そんな雰囲気の中、VEデーからほんの2か月後の、7月に行われた総選挙で、チャーチルの保守党は、クレメント・アトリー率いる労働党に大敗。戦争のカリスマ・リーダーの時代は終わった、これからは、自分たちの日常を少しでも改善してくれそうな党を、という事でしょう。よって、首相の座を退かざるを得なくなったチャーチルは、アメリカ合衆国、ソ連、イギリスの首脳が集まって、大戦後の処置を話し合うために開かれたポツダム会談(7月17日~8月2日)の途中で、クレメント・アトリーにバトンタッチすることとなります。合衆国のフランクリン・ルーズベルト大統領は、4月12日、VEデーも待たずに亡くなってしまっているので、合衆国からは新大統領のハリー・トルーマンが同会議に出席しています。

VEデーの他に、イギリスでは、VJデーというのもあります。こちらは、Victory over Japan Day(対日戦勝記念日)のこと。イギリスでは、これは、日本の終戦日と同じく8月15日で、1945年の、VJデーは、やはりお祭り騒ぎであったようです。が、最近では、さほど大掛かりな式典やストリートパーティーなどは見られません。
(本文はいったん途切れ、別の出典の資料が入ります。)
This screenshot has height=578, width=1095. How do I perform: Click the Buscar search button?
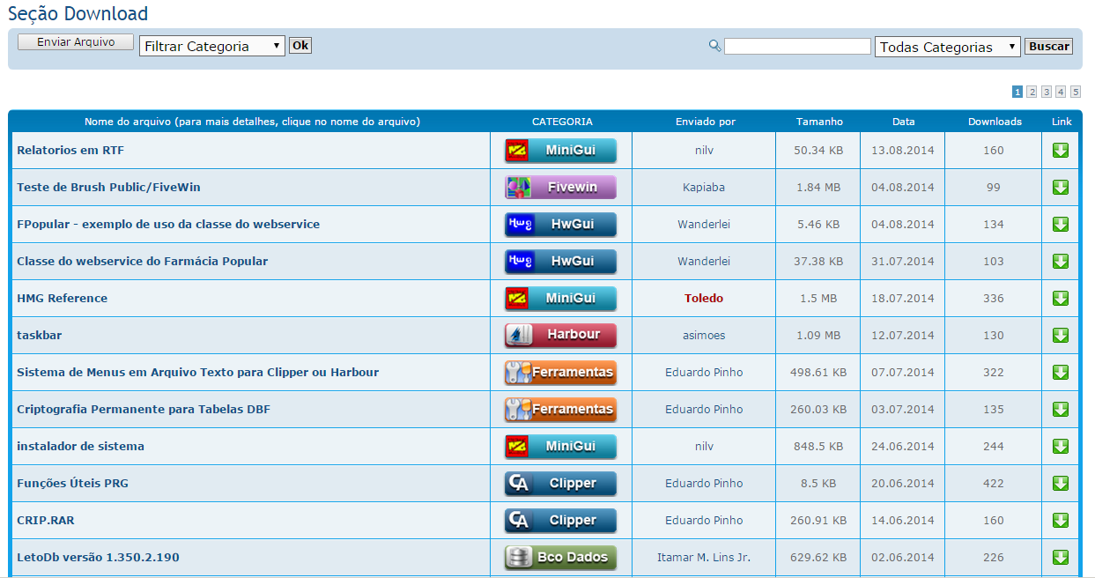pyautogui.click(x=1048, y=47)
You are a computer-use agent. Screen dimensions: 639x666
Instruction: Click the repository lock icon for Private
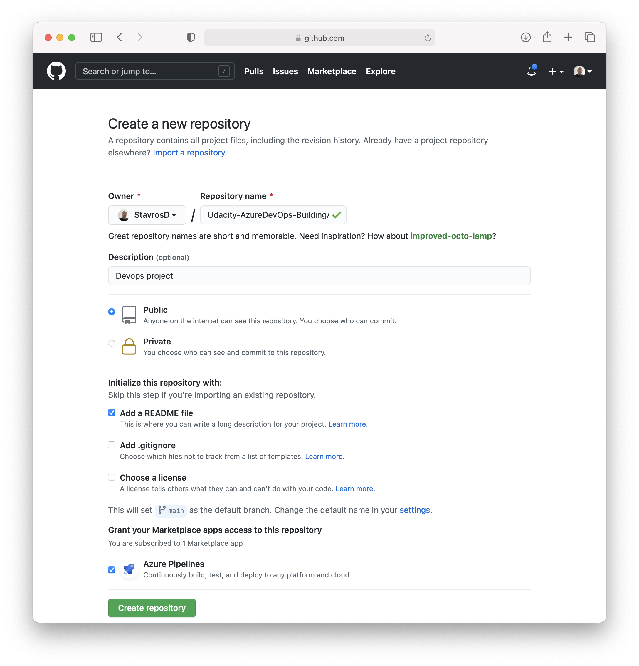pyautogui.click(x=129, y=346)
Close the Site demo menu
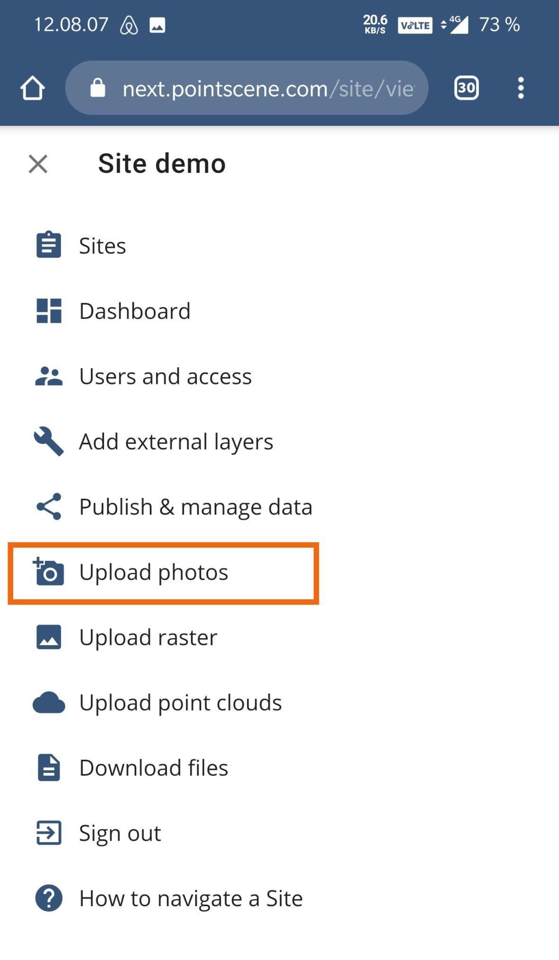 tap(38, 164)
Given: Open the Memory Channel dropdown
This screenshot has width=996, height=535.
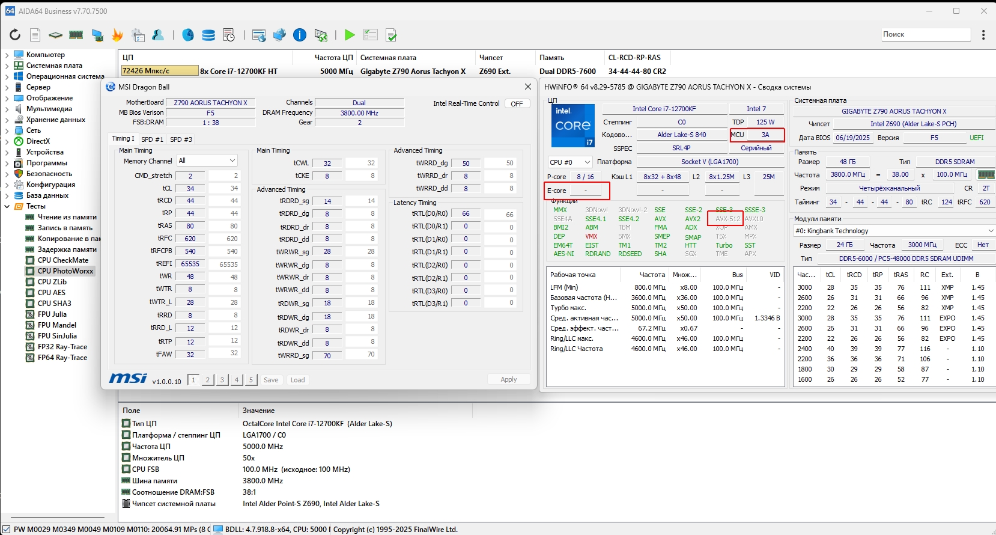Looking at the screenshot, I should point(207,161).
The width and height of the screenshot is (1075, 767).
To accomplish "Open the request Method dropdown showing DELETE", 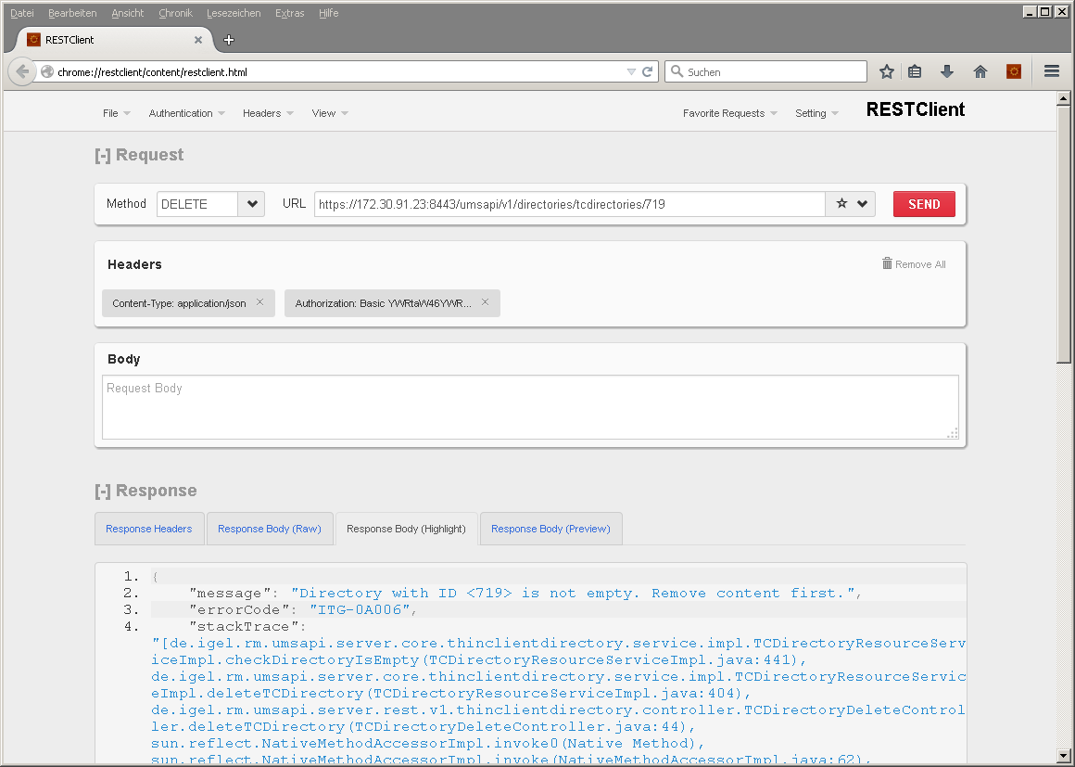I will [250, 203].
第2次世界大戦の公式な終結は、東京湾に停泊する戦艦ミズーリ上で、日本が降伏文書に調印する9月2日となりますが、こちらも、今では、言及される事も無い感じです。何の日かと聞かれて知らない人も、ほとんどではないでしょうか。王室の人間、政治家が参列する、公式の、第1次世界大戦、第2次世界大戦、その他の戦争犠牲者を悼む追討式は、11月11日(第1次世界大戦終戦日)に一番近い日曜日に、行われています。

やはり、イギリス人にとっては、場所的に遠かった大東亜戦争より、国土が襲撃された、ナチス・ドイツとの戦争のインパクトの方が強烈であったのでしょう。(日本を相手に実際戦ったり、捕虜となった連合国兵士であれば、それは全く別の話ですが。)VEデーの時の解放感と安ど感の方がより強く、イギリス国内、またヨーロッパ各地では、この日に、心の中での戦争が終わっていたのだと思います。

よって、7月の選挙で、「Let us face the future」(未来に立ち向かおう)と、戦争を過去として、戦後の復興をスローガンにあげたアトリー労働党が勝利する事となるのでしょう。こうして、1951年の秋に再び、チャーチルが首相として返り咲くまで、アトリーの労働党内閣が、現在コロナウィルス感染阻止の最前線に立つ、イギリスの医療機関、NHS(ナショナル・ヘルス・サービス)を軸とした、戦後の「ゆりかごから墓場まで」のイギリス福祉国家を形作ることとなります。